Nestled between light jungle, luxury living complexes and just meters away from the beach lay the Xaman-Ha (meaning waters of the north) Mayan ruins. They are located right in Playa del Carmen, only a short walk from 5th Avenue, and in the Playacar fase 1 neighbourhood.
These temples are the origins of the city now called Playa del Carmen. What lies now in ruins was the Mayan port from which pilgrims made their yearly voyages to the island of Cozumel. The trips across the coast were made to honour Ixchel, the goddess of the moon, medicine, health and pregnancy. Archeologist have revealed that alongside the market place there were many signs that the society was involved in agriculture, breading of animals, beekeeping, fishing and hunting.
On our exploration hubby and I only saw 3 temples, but while doing research I read that in fact there are a total of 8 sites in the surrounding areas. On one tourists website I also found that there are a total of 3 archaeological sites with multiple buildings. They suggest looking for the roadside markers as well as venturing into the light jungle via the pathways to see more ruins. We unfortunately missed the ones nestled in the jungle, but we will be making another trip back very soon.
As we made our way from one temple to another we remained in a state of awe. It is such a beautiful spot. Along the ruins you can hear exotic birds calling, spot both baby geckos and full grown iguanas, see an agouti makes it’s ways across the jungle, and see how the gentle ocean breeze sways the tree leaves back and forth. You can really imagine what the place looked like back in the days when Mayan pilgrims decided to settle here, and before the modern development.
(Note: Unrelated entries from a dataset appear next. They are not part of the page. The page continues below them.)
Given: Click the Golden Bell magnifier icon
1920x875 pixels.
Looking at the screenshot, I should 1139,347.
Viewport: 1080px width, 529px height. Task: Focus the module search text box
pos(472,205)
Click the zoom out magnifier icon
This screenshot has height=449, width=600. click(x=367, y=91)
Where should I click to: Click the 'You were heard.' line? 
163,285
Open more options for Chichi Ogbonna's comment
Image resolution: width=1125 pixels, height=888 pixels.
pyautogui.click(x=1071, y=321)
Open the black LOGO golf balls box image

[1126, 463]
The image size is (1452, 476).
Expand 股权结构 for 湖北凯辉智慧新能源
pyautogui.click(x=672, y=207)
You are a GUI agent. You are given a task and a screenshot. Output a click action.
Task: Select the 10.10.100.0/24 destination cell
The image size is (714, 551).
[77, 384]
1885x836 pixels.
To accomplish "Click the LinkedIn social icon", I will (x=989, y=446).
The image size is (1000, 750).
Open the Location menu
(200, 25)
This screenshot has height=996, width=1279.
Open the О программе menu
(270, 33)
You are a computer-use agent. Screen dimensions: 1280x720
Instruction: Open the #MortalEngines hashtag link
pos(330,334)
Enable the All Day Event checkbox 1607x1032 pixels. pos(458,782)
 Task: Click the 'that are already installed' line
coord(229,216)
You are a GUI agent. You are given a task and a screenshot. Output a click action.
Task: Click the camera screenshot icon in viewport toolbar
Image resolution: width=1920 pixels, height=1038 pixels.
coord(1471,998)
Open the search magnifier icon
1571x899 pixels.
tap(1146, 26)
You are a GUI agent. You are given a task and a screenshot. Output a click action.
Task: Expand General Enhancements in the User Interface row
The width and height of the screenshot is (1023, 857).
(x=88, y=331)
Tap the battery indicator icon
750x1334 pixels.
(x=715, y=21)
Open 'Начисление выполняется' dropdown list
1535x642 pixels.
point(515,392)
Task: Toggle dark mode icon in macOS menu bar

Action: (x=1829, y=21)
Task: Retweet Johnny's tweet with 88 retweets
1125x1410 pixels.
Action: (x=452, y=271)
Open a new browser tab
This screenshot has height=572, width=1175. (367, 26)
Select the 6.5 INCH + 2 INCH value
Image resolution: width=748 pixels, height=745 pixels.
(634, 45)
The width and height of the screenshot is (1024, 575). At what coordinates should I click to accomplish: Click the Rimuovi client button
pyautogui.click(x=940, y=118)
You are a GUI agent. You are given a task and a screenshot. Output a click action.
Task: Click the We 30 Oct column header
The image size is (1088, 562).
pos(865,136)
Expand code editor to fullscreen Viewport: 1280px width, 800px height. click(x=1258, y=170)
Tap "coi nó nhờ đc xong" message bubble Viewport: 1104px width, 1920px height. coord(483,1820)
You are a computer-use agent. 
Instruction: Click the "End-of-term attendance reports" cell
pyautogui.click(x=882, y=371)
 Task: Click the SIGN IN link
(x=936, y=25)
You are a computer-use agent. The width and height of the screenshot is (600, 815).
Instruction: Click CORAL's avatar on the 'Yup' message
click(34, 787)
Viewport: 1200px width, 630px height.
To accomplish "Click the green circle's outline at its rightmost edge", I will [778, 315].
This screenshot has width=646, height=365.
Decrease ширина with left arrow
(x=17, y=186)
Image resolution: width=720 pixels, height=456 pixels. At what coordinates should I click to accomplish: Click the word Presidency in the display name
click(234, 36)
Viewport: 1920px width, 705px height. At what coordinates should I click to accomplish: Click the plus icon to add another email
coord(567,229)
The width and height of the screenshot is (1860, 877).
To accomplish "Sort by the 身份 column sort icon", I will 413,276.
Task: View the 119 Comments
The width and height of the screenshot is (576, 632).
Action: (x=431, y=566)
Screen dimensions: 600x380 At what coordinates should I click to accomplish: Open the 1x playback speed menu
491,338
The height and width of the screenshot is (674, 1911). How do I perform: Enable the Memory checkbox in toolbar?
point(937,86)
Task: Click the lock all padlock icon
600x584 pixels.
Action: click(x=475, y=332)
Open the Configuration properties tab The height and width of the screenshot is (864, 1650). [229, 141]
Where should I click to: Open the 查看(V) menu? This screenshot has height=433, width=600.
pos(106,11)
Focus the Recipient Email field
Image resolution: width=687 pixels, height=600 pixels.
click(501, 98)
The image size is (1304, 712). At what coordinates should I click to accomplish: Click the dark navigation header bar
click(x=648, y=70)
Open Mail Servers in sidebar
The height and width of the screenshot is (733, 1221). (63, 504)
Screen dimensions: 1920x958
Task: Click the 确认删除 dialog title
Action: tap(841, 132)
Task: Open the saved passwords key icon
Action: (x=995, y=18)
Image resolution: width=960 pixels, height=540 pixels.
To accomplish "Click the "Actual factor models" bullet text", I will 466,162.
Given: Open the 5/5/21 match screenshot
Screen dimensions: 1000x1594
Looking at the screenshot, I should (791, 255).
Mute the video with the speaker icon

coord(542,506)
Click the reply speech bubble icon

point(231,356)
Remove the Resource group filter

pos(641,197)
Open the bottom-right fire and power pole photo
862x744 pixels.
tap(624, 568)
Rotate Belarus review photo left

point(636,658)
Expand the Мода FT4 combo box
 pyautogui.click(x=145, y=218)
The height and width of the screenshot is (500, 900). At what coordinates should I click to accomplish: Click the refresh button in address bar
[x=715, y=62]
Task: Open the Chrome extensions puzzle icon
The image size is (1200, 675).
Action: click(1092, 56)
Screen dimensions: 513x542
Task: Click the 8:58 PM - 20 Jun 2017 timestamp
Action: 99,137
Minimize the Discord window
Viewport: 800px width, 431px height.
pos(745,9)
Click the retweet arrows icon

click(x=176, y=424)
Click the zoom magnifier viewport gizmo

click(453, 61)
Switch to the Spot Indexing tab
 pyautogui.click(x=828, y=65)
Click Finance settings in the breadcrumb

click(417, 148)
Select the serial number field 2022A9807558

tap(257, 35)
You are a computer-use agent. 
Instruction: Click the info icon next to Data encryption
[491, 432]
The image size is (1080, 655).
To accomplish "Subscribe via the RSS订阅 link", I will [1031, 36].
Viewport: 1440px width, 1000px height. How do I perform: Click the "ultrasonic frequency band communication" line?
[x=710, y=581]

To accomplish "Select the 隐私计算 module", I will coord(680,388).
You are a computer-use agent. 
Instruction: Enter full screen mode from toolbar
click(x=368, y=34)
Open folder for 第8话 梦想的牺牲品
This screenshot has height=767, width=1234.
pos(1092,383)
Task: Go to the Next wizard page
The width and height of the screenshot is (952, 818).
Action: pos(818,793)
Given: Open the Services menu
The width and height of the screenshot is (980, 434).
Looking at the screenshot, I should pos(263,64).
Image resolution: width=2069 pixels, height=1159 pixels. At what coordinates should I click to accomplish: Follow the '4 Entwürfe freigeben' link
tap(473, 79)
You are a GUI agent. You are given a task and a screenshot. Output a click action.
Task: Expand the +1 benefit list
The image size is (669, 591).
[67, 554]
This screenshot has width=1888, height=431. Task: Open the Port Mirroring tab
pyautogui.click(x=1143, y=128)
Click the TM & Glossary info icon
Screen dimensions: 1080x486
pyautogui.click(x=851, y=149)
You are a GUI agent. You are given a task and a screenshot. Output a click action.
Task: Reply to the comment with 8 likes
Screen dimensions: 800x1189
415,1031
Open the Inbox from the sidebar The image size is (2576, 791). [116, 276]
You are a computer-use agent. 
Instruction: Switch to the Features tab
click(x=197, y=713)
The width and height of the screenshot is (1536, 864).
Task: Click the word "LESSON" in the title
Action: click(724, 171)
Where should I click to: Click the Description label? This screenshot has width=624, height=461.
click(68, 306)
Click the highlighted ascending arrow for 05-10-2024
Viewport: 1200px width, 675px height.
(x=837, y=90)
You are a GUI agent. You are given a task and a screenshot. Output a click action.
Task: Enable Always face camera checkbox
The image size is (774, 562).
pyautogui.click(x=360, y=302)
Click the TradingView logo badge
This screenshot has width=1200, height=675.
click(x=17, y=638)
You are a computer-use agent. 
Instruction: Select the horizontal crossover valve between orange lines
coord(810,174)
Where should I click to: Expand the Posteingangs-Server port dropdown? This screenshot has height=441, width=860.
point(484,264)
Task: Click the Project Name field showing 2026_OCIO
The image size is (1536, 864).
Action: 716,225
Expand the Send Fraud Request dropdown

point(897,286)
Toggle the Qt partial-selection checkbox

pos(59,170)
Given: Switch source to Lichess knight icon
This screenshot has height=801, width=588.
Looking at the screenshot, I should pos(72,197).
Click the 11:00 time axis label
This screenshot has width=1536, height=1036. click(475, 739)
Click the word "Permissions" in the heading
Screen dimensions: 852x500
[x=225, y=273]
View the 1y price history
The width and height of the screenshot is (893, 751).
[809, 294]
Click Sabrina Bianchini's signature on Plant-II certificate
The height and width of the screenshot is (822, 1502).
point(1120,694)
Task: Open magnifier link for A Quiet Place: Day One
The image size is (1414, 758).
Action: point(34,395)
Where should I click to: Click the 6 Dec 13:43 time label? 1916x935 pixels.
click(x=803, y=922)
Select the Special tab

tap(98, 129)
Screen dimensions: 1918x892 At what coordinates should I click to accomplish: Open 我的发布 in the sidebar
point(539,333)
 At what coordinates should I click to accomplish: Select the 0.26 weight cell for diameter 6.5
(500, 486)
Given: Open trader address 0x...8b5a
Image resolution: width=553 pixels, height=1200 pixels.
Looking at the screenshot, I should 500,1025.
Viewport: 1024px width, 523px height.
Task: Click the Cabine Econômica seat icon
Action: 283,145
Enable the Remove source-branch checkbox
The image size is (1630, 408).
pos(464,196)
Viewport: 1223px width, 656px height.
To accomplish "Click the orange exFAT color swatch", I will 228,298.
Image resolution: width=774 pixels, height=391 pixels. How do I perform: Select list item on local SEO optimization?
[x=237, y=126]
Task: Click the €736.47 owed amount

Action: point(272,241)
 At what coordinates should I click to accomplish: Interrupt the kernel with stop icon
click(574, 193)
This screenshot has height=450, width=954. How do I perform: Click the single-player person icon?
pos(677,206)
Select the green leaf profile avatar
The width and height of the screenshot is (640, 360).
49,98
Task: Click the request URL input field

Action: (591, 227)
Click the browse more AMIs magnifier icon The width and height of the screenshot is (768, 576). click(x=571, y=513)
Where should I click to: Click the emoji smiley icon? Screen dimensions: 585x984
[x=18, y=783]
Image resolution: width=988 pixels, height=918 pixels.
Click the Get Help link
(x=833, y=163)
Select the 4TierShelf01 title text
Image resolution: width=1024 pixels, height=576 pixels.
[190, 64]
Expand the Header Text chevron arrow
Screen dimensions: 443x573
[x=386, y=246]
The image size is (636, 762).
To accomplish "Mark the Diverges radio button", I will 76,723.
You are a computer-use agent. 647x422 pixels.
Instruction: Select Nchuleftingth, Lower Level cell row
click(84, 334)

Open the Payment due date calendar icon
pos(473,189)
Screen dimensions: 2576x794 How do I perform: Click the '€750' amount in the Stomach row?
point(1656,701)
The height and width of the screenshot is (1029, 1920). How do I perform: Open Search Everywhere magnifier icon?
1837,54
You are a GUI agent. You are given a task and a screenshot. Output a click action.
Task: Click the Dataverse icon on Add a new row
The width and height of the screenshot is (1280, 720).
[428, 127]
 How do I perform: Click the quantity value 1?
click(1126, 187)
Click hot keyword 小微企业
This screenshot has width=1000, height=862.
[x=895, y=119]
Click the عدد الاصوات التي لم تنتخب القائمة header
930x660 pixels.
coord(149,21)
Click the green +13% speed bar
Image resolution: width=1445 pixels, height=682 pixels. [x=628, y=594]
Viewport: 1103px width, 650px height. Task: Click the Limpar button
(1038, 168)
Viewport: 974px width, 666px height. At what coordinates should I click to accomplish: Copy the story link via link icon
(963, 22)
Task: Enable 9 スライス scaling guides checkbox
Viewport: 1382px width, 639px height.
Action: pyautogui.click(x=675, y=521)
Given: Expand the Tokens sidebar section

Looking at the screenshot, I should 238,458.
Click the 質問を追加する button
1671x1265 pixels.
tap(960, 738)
If you would like to take a break from shopping, water sports and sunbathing, then you must make your own pilgrimage to the Xaman-Ha ruins. If you’re lucky you might even get the place to yourselves just like hubby and I did. There is no admissions charge, no queues, and no souvenir shop. Take in the natural beauty, be careful where you are stepping and above all be respectful of the historic human value of these sacred grounds.